Hi. (This is my first post, so I hope I am doing this right.) If you are looking to get some nice editions of Tolkien for Christmas, I would highly recommend The Annotated Hobbit by Doug Anderson. It has tons of interesting annotations in the margins, as well as many pictures of covers and illustrations from previous editions of The Hobbit, including foreign covers, etc. It also has some of Tolkien's own illustrations, and some in color. I don't own it yet but I'm asking for it for Christmas. 

Also, I saw a beautiful edition of the Silmarillion at the bookstore the other day. It's the hardcover one illustrated by Ted Nasmith. His pictures of the elves and their world are just what I imagined Arda to be like.

The editions I have at home right now are: a paperback Silmarillion with a serene illustration by Tolkien on the front (white & light green, a tree with a bird in it, I think), and some book club editions of LotR with cool fold-out maps on the inside of the covers.

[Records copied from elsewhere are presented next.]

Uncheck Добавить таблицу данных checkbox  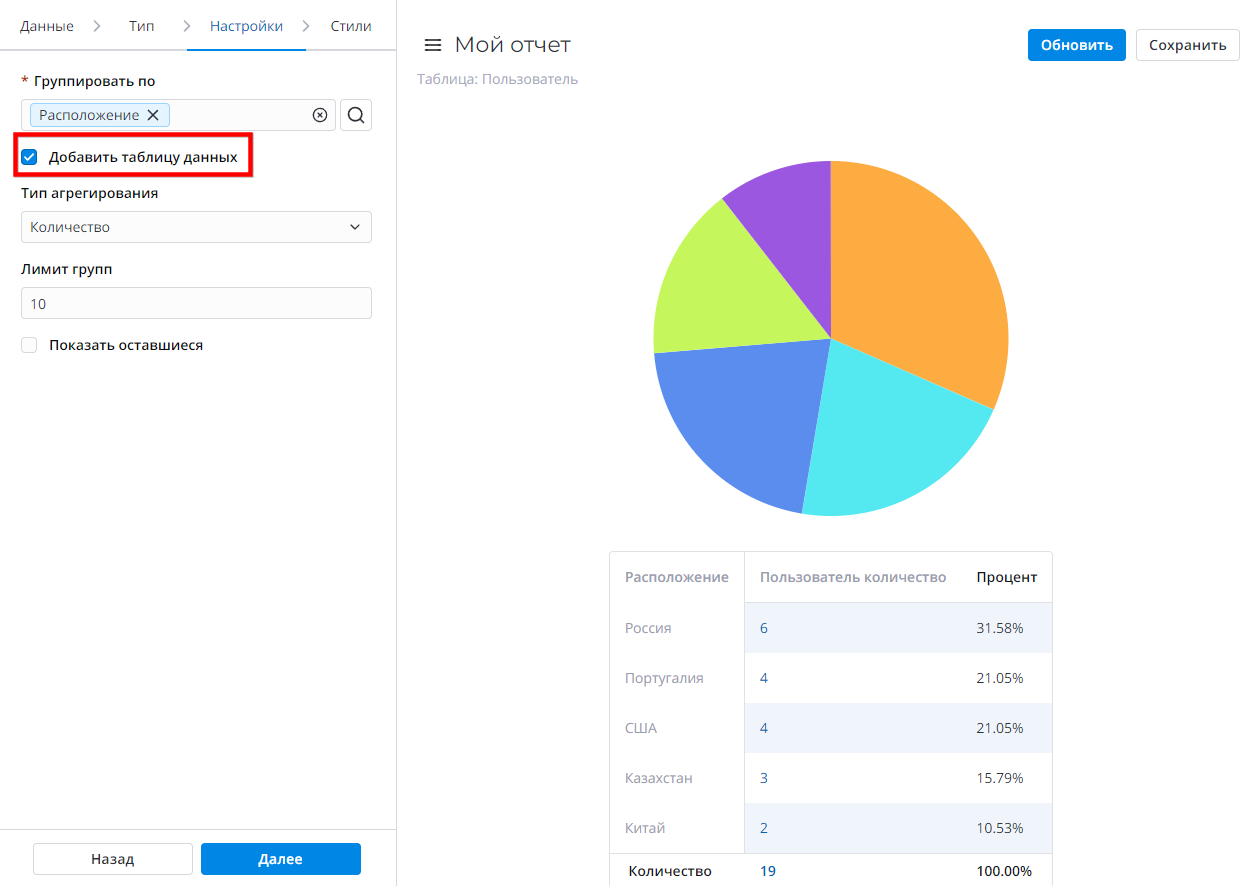pyautogui.click(x=30, y=157)
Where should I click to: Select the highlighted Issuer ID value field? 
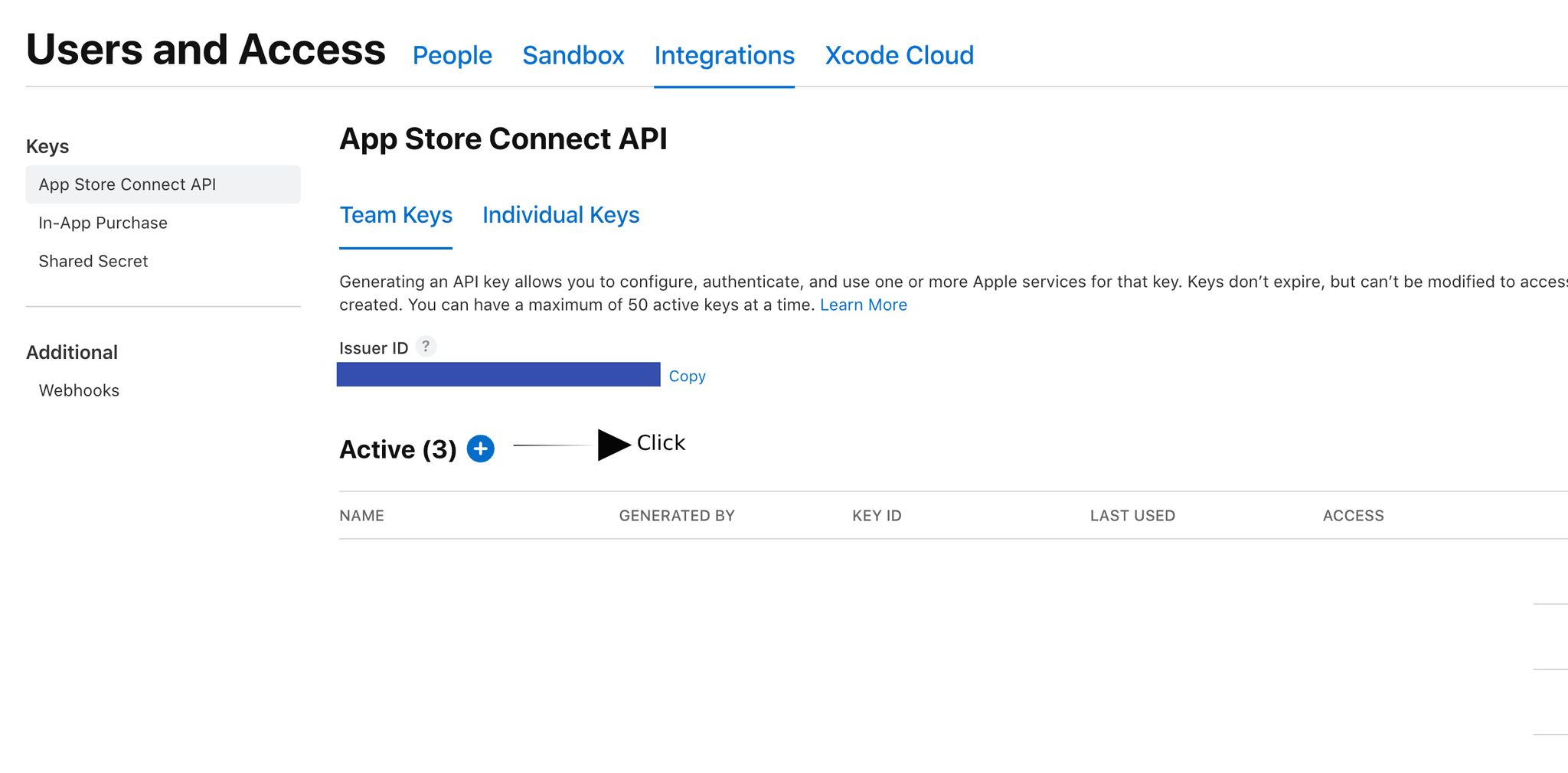pos(498,374)
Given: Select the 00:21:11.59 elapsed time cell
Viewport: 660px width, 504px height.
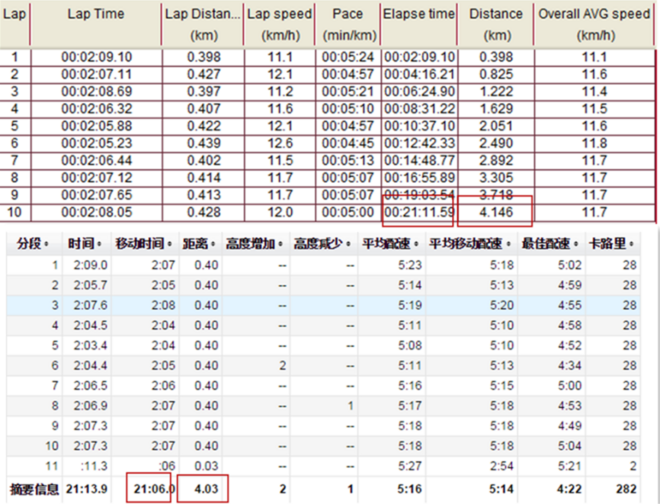Looking at the screenshot, I should point(419,213).
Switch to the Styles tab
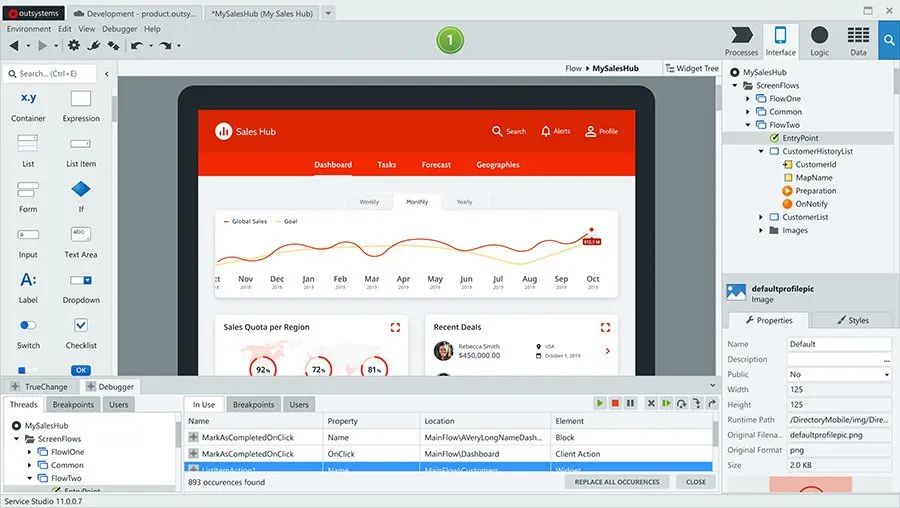 851,320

They are all well-loved, with lots of sticky post-its marking my favorite parts!


----------



## Legolas_lover12 (Oct 19, 2002)

i have the movie editions of the LOTR. the hobbit with the pic of gandalf in a forest on the front (also paperback). and paperback editions of the sil, the ut, and the lost book of whatever or something like that 1 and 2 in paperback. i also have a few tolkien reference books one in hardback one in paperback. (paperbacks are cheaper)


----------



## Mithlond (Oct 19, 2002)

Well i started out with the paperback Hobbit, LotR and Sil, but as my love for Tolkien's work grew i now am getting them all again in hardcover.
I currently have the hardcovers of the Hobbit and LotR illustrated by Alan Lee, hardcover Silmarillion illustrated by Ted Nasmith and paperback UT and HoMe.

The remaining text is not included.